Each year, millions of acres across the U.S. are burned in wildfires. Dry conditions, fierce winds, and human activity are often factors in the most dangerous blazes but fire season is also simply a part of nature's cycle. "Fire's not the enemy. We have to take care of fire, we have to manage fire, we have to be aware of wildfire but we don't want to demonize it," says Ken Frederick, former firefighter and public affairs specialist at the National Interagency Fire Center.
Even though California and eastern Oregon are currently in severe droughts, this year has been surprisingly tame.
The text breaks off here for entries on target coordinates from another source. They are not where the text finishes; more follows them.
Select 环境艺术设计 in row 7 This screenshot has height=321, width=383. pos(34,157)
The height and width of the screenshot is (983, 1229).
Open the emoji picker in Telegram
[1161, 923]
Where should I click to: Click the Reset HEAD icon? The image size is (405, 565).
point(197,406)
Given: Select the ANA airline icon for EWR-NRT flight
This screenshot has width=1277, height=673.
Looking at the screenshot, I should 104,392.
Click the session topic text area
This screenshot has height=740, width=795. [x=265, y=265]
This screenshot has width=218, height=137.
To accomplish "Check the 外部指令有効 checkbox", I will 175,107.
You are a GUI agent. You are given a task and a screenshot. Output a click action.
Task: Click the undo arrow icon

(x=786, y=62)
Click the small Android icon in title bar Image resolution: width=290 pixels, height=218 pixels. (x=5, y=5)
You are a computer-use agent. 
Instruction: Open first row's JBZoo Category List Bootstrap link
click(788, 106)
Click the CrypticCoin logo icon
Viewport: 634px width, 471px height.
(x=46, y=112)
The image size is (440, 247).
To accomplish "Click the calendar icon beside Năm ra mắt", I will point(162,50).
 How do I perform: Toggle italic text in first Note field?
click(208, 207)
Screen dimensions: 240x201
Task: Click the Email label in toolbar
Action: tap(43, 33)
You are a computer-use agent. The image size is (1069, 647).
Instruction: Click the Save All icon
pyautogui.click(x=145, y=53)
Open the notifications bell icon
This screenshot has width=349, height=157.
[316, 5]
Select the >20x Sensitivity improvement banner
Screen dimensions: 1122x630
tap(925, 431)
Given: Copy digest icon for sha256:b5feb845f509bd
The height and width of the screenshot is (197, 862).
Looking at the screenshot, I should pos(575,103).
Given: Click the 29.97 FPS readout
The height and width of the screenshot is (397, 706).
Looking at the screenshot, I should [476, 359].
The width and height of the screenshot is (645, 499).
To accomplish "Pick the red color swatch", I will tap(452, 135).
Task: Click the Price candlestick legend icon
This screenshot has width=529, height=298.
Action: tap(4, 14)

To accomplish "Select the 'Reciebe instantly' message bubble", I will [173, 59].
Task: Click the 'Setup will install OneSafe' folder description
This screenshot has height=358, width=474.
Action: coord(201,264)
Only about one-third of the expected acreage has burned and 30 percent fewer fires have started than predicted by trends from the last decade. Still, this is no reason to ignore potential danger – the past has proven that late fire seasons can be just as deadly. A rule of thumb from Frederick: if pencil-sized sticks are cracking underfoot, conditions are primed for fiery destruction.
Great Idaho, 1910
Credit: Library of Congress
The Place: Idaho and Montana
The Underlying Cause: Several small fires converged
The Devastation: 3,000,000 acres burned and 85 lives lost.
What Is Noteworthy about This Fire: This fire was helped along by hot, dry conditions and hurricane force winds. It was also being fought with a new, underfunded, and underprepared U.S. Forest Service, which had only been established five years prior.